At last Alexander could bear it no more, and he spun … to find himself gazing on a mirror within a frame of smoke. His own reflection gazed back at him.

“You are not me,” he said.

“You are not me,” the mirror replied, then the image laughed and horns erupted from its temples to curl back over its ears. “You cannot open the gateway without me,” said the chaos spirit. “You know that, don’t you?”

“Yes,” Alexander admitted.

“What will you offer me to help you?”

“Nothing,” said the boy.

“Nothing? The people of the enchantment will tear you to pieces if you fail them.”

“Exactly,” said Alexander, his voice growing in confidence. “Only you can prevent it.”

“Why should I?”

“Come, you do not need me to answer that. Where are you without me?”

“It would not kill me,” the spirit told him. “It would merely mean more waiting until another vessel is ready.”

“But you are impatient,” the boy pointed out.

“That is true,” admitted the spirit. “But I ask again: What will you give me?”

“We will strike no bargains,” said Alexander. “It is enough that we return to our own world, there to continue whatever battles await.”

“I will have you, you know,” the spirit whispered. “Just as my brother in this realm had Philippos. Ah, what joys await, Alexander. And you will share them. You should not hate me; I am here to bring you your heart’s desire.”

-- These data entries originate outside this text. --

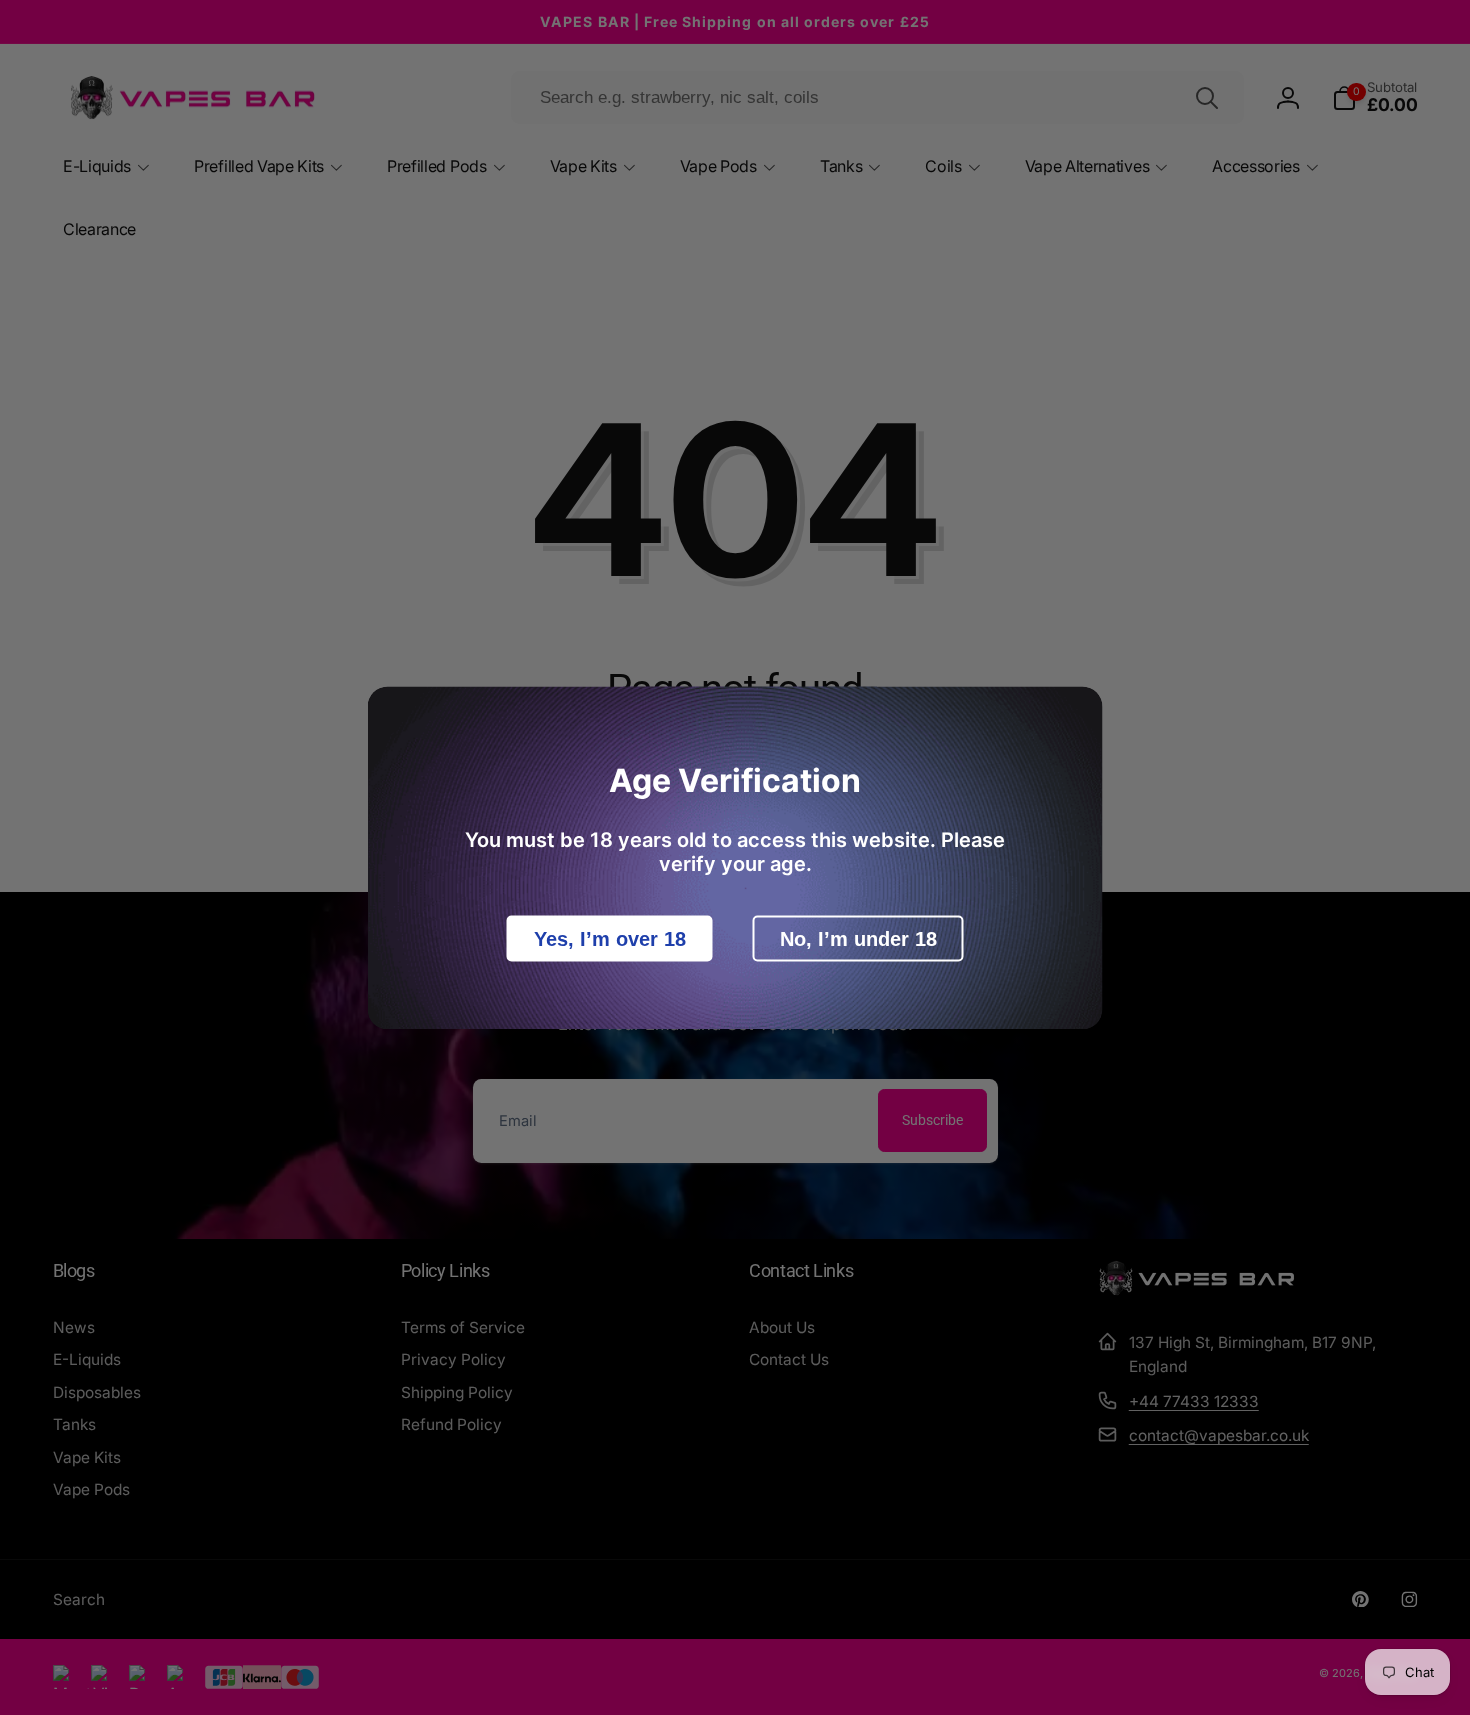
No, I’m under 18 (858, 938)
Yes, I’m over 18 (610, 938)
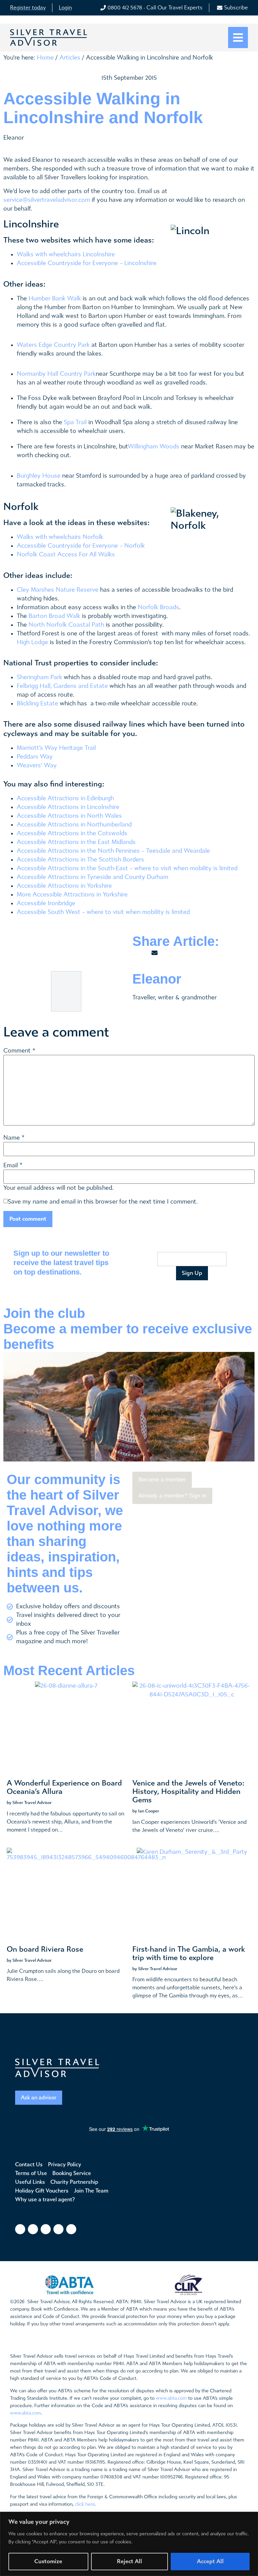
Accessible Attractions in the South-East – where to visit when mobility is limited (127, 868)
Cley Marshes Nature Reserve (57, 589)
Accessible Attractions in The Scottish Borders (80, 859)
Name (11, 1138)
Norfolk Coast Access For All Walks (66, 554)
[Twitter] (46, 2229)
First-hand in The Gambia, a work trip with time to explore (188, 1953)
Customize (48, 2561)
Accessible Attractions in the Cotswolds (72, 833)
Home (45, 57)
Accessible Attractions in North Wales (69, 815)
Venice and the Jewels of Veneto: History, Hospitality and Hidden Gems (188, 1791)
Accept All (210, 2561)
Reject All (129, 2561)
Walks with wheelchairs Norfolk (60, 537)
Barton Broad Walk (54, 616)
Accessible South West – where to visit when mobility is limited (103, 912)
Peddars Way (35, 756)
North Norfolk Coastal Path (66, 624)
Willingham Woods (153, 446)
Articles (69, 57)
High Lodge (32, 642)
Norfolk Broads (158, 607)
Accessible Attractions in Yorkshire (64, 885)
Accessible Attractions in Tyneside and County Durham (92, 877)
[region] (129, 2544)
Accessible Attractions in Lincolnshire (68, 807)
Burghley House (38, 475)
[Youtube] (58, 2229)
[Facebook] (20, 2229)
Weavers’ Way (37, 765)
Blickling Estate (37, 703)
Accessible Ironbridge (46, 903)
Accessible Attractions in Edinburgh (65, 798)
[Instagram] (33, 2229)
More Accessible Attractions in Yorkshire (72, 894)
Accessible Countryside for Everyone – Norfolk (81, 545)
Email (10, 1166)
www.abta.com (171, 2398)
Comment (19, 1051)
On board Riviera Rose (45, 1949)
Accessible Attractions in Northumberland (74, 824)
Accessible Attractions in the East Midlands (76, 842)
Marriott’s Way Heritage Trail (56, 747)
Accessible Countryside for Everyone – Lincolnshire (87, 263)
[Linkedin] (71, 2229)
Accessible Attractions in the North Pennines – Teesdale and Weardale (113, 850)
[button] (238, 37)
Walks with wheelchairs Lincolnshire (66, 254)
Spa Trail (75, 422)
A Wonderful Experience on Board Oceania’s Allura (64, 1787)
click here (85, 2504)
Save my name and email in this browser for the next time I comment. (103, 1202)
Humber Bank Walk (55, 298)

“At the moment my desire is to be rid of this place.”

“Then it shall be so. You have seen the pillars and the maps upon them. But look to the uppermost carvings. They are star maps. You must align these as well as those of the earth below. When the original settings are duplicated, the gate will glow into life. Think of it like a man standing between two mirrors, each facing away from him. As they turn, there will come a point where he is perfectly reflected in both. When this happens, the gateways will draw together and become one. Then the second world will be open to the creatures here.”

“But that might send them to our world. I don’t want that. They would suffer there as they suffer here. Indeed, it would be worse, for at least the people here have known of them always. In Greece they would be feared, hated, and slaughtered.”

“Once they existed even in Greece. How else did you come by your fables? And as for despair, that is a feeling they will know wherever they are,” the chaos spirit explained. “It is their nature, for they are incomplete. The old gods used them—created them—for their own pleasures. They are like
leftover toys, Alexander. The war was everything to them. Winning it was the death of them. However, we shall help them, Brother, you and I. We will find them a world where they can fight anew.”

“You can do this?” Alexander asked.

“We can do it,” answered the spirit. “Together we can do anything. Never forget that. Now let us begin.”

Alexander awoke. Chiron lay beside him, asleep and snoring. The prince rose and gazed up at the left-hand pillar. “Climb it,” ordered the chaos spirit.

It was not difficult, for the carvings made good handholds and footholds. Alexander scaled the pillar, traversing to the front. Just above his head was a carved sphere surrounded by smaller globes. “Touch your hand to the central stone,” said the spirit. Alexander did so, and like the maps earlier, the stones began to shimmer and move. “It is realigning itself,” said the spirit. “Now climb the second pillar.”